Items from a dataset:
──────────────────────────────
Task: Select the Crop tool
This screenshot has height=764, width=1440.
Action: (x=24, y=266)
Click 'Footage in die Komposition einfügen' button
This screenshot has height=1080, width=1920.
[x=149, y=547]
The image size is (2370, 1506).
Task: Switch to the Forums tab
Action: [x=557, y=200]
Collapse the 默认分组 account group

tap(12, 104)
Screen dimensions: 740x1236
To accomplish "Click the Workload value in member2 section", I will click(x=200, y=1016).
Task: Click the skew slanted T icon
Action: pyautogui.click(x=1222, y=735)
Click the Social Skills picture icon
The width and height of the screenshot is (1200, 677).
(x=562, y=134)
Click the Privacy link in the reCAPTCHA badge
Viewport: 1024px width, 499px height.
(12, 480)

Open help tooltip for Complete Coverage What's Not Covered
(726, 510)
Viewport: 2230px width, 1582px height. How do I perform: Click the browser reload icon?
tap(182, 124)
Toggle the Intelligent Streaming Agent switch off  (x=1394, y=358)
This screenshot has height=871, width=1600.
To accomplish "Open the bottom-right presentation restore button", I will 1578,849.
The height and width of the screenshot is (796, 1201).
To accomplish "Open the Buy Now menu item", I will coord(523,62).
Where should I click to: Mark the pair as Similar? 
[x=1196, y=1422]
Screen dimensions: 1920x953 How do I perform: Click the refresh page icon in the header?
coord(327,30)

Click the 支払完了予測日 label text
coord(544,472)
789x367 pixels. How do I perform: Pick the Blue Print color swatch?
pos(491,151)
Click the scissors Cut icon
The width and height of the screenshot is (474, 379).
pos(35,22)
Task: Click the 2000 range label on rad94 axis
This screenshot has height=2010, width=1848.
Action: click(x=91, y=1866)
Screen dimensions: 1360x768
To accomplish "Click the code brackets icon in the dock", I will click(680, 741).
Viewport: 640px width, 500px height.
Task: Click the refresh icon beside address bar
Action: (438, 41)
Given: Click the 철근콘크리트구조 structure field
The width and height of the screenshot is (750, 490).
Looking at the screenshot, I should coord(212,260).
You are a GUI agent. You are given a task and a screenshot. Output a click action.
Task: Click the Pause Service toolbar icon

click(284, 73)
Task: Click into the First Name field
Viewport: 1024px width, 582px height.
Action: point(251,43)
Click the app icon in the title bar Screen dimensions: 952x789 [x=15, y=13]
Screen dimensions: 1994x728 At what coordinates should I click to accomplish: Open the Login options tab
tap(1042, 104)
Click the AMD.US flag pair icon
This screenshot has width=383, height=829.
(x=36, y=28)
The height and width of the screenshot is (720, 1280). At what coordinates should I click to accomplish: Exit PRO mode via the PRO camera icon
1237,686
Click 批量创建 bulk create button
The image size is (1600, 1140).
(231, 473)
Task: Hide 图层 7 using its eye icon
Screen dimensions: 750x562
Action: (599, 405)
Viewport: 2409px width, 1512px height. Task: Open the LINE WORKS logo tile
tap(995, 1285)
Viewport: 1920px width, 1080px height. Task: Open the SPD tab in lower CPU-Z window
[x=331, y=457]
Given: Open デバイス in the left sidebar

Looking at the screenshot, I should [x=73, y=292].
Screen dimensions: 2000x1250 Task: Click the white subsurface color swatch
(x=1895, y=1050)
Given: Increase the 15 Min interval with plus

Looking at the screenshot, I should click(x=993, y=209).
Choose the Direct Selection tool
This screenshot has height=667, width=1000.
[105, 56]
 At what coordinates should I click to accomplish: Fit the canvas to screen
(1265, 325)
──────────────────────────────
**WRITTEN PROBLEM:**
Collect each line of the listing above that contains the string "Viewport". Case counts.

**OUTPUT OF THE EXERCISE:**
Viewport: 1024px width, 499px height.
Viewport: 2230px width, 1582px height. How do I perform: Click the browser reload icon?
Viewport: 640px width, 500px height.
Viewport: 1024px width, 582px height.
Viewport: 2409px width, 1512px height. Task: Open the LINE WORKS logo tile
Viewport: 1920px width, 1080px height. Task: Open the SPD tab in lower CPU-Z window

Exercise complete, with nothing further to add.